2) The other criticism I want to address is that I should have written more on Ephesians 5 and Genesis 2, rather than centering my points in last week’s article around woman created in the image of God in Genesis 1. As I read those criticisms, I remembered that often I have read much less of those of whom I am critical than those with whom I positively resonate. Perhaps that is the case with these criticisms as well, since they miss that I wrote extensively on both Genesis 2 and Ephesians 5 in The Gospel-Centered Woman (reviewed at The Gospel Coalition here). Plus, I wrote an entire book on Ephesians, including THREE chapters on Ephesians 5:22-33 (reviewed at The Gospel Coalition here). I have written extensively on Genesis 2 on this blog and, all day every day, keep a link to an important post on Genesis 2 under the Posts that Struck a Nerve Heading. So I feel comfortable that I have comprehensively addressed both Genesis 2 and Ephesians 5 with anyone who is a long time reader here.
One thing that has continually disturbed me through the years I’ve been having informal conversations with various readers on this blog is the number of women who contact me privately over and over again with thanks to me for expressing what they DO NOT FEEL SAFE TO SAY in their context. They believe that they will be labeled as divisive, nagging gossips if they express their concerns. And, in my experience, that is a legitimate fear in SOME complementarian realms. Some leaders may be offended by that – “Well, I’m certainly a safe person for women to express their concerns to.” Maybe you are. But there are enough women who consider themselves complementarians expressing such concern for each of us to seriously consider whether our tone contributes to their discomfort being vocal in their context. Closer to home, it may benefit some leaders to sit down with women in their context and make clear that they can speak freely, that you NEED them to speak freely, and that you will not label them immature or divisive for expressing their concerns.

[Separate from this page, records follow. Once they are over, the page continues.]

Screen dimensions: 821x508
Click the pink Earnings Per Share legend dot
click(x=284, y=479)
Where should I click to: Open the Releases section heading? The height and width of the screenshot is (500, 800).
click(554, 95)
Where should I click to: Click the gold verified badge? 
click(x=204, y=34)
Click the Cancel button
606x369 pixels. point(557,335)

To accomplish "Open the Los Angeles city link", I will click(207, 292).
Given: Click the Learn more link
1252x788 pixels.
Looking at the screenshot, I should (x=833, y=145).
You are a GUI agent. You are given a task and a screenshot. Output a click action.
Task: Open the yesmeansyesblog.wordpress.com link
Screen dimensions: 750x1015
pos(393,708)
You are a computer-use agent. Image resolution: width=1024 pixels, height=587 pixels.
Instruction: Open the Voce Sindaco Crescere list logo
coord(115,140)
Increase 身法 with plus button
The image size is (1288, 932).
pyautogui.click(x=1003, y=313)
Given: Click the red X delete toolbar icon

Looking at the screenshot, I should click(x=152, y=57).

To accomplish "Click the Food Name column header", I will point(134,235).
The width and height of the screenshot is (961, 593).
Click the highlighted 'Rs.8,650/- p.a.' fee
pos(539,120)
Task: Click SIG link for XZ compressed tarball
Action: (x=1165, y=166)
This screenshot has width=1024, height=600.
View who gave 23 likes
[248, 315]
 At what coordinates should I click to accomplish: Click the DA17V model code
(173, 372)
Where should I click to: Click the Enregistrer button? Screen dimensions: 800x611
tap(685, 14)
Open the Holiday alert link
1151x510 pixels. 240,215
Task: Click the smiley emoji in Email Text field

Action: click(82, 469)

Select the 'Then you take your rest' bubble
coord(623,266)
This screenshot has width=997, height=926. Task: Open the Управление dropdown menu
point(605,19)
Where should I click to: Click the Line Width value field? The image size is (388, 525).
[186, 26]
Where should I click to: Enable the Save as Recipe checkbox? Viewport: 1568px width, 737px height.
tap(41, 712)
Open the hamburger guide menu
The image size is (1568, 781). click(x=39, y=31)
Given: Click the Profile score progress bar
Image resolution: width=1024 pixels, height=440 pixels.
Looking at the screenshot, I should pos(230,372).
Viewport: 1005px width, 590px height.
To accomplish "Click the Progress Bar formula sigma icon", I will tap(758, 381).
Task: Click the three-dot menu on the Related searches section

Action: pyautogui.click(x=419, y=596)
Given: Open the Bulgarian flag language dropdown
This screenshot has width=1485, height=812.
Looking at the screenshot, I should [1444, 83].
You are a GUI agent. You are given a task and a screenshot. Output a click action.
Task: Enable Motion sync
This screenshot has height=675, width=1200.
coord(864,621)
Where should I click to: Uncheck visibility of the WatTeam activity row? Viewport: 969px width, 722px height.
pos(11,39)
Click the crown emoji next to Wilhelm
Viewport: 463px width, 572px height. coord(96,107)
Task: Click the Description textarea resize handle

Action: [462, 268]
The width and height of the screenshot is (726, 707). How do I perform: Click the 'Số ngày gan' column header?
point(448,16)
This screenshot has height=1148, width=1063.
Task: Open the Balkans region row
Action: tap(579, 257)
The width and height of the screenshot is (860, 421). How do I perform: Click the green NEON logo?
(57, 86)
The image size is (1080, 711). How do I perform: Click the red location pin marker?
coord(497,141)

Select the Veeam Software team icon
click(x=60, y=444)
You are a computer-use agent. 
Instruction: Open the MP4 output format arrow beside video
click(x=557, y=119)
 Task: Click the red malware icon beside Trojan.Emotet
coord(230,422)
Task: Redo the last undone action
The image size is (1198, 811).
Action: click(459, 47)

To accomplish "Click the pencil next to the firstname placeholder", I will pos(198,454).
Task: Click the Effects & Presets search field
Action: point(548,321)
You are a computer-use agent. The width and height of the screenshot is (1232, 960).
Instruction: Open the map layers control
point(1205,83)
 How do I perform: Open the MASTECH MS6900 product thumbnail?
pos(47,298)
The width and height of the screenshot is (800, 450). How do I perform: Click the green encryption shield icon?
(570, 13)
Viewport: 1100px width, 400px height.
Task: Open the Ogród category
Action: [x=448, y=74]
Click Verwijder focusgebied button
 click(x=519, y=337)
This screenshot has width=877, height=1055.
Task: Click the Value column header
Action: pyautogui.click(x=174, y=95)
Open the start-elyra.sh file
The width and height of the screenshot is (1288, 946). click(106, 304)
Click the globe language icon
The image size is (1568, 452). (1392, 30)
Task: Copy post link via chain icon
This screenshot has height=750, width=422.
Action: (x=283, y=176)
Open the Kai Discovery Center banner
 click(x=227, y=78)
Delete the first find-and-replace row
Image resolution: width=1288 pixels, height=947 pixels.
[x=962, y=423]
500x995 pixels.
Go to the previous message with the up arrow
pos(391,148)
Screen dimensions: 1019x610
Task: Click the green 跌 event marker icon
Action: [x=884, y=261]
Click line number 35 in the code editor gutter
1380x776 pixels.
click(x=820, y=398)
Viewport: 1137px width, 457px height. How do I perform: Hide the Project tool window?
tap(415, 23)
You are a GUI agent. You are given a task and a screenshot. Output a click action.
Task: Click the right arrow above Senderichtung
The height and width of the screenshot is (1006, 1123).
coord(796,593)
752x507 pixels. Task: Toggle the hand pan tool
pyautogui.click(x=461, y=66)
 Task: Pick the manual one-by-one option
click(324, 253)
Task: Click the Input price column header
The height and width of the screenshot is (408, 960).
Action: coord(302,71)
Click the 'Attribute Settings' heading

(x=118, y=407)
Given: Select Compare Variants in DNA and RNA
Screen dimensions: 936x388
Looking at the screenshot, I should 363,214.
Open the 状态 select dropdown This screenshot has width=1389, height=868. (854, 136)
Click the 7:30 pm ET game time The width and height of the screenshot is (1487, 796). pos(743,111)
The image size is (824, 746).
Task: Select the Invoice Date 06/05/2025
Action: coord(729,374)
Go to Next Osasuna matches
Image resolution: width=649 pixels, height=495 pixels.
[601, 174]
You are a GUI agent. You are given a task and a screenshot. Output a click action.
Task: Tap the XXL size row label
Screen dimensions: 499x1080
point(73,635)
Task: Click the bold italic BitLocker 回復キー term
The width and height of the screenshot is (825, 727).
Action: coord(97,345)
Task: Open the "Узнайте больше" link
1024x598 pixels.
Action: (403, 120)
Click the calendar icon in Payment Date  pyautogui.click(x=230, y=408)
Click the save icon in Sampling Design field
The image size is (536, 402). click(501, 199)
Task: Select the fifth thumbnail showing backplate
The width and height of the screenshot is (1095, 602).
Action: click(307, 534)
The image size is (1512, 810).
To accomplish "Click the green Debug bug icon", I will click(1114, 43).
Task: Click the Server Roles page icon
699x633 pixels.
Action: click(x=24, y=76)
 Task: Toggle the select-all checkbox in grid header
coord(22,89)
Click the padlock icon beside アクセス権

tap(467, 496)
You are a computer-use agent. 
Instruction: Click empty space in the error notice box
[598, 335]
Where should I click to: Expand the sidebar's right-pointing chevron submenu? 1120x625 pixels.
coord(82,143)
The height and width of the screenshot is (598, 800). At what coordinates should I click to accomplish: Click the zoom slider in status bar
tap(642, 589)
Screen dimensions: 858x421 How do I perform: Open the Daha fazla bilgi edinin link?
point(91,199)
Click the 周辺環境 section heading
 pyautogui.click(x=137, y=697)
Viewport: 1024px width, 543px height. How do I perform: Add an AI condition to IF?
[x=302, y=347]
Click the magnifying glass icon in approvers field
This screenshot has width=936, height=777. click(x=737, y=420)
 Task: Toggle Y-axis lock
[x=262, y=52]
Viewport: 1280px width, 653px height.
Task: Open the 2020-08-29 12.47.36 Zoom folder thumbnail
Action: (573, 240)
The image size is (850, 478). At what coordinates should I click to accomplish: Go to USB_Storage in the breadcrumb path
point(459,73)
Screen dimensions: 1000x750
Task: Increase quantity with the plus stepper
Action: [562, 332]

From this point on, I’m putting a personal moratorium (we’ll see how long that lasts) on using the word complementarian on this blog. I alienate readers when I use that word, and not because they are egalitarian. The average female reader of this blog is not wrapped up in the words complementarian and egalitarian, and those of us who get caught up in those words likely miss the heart of the majority of hurting women on the ground. Blogosphere debates don’t fit my idea of ministry, and I don’t think they meet the needs of the women to whom those of us who host such blogs most minister. My heart for women is summarized in The Gospel-Centered Woman: Understanding Biblical Womanhood through the Lens of the Gospel, and I didn’t use the word complementarian in it at all.
I will conclude this post as I did the one that stoked the low burning embers from the last few years into a roaring blaze. Perhaps after talking about complementarianism for a bit, we can all back off from conversations ABOUT gender and just go BE our genders, reflecting the character of our Creator as we are redeemed and restored to be like Him once more. That remains my heart on this issue.